## WHAT YOU SHOULD DO
Beginning with the line that has "This screenshot has height=750, width=1497." in it, transcribe the listing exactly through its final line, and add nothing.

◆ ◆ ◆ ◆ ◆

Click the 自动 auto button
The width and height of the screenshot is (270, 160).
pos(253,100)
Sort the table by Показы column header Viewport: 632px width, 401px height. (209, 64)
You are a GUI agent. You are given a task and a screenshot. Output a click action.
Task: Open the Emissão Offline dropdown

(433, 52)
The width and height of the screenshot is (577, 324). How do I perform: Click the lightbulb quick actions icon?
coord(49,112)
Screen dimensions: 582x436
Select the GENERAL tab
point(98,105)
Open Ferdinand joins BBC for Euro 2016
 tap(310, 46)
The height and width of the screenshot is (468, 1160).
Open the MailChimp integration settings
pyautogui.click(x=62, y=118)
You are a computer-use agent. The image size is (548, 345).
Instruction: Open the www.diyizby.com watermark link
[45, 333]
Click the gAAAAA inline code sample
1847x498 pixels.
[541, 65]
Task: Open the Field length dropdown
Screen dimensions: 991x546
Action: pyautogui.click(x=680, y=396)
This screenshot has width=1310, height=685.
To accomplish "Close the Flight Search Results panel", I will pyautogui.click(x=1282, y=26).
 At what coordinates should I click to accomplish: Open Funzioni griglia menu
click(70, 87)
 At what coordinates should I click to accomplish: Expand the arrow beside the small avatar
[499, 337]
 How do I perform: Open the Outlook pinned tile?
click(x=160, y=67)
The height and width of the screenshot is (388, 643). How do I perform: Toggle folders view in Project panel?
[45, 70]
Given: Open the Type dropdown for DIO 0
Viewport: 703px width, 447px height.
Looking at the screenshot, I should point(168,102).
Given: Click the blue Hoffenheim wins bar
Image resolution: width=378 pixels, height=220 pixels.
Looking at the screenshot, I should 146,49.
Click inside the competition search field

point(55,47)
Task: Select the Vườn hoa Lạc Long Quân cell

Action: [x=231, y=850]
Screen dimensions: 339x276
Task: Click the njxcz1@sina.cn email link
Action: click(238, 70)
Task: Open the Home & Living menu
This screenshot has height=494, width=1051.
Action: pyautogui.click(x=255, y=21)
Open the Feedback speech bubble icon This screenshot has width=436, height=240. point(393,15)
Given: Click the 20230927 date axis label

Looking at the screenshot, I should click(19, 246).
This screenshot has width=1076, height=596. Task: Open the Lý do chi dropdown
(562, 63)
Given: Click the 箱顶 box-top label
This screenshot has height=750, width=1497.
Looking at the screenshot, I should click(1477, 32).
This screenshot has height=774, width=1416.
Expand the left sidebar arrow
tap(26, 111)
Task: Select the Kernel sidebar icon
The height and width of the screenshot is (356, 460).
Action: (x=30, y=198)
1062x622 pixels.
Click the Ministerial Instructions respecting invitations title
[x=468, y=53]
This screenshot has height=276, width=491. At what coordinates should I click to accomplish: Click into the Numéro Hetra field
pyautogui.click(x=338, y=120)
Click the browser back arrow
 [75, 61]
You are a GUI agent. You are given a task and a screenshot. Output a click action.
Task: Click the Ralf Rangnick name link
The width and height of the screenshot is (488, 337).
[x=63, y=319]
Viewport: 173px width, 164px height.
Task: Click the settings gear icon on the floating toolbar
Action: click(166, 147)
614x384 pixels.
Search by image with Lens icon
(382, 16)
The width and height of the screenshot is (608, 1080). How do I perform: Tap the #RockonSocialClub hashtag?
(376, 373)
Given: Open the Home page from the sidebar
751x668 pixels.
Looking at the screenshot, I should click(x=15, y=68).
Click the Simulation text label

◆ ◆ ◆ ◆ ◆

## RESULT OF THE EXERCISE
This screenshot has height=750, width=1497.
Looking at the screenshot, I should click(1477, 32).
This screenshot has height=774, width=1416.
Expand the left sidebar arrow
tap(26, 111)
Task: Select the Kernel sidebar icon
The height and width of the screenshot is (356, 460).
Action: (x=30, y=198)
1062x622 pixels.
Click the Ministerial Instructions respecting invitations title
[x=468, y=53]
This screenshot has height=276, width=491. At what coordinates should I click to accomplish: Click into the Numéro Hetra field
pyautogui.click(x=338, y=120)
Click the browser back arrow
 [75, 61]
You are a GUI agent. You are given a task and a screenshot. Output a click action.
Task: Click the Ralf Rangnick name link
The width and height of the screenshot is (488, 337).
[x=63, y=319]
Viewport: 173px width, 164px height.
Task: Click the settings gear icon on the floating toolbar
Action: click(166, 147)
614x384 pixels.
Search by image with Lens icon
(382, 16)
The width and height of the screenshot is (608, 1080). How do I perform: Tap the #RockonSocialClub hashtag?
(376, 373)
Given: Open the Home page from the sidebar
751x668 pixels.
Looking at the screenshot, I should click(x=15, y=68).
Click the Simulation text label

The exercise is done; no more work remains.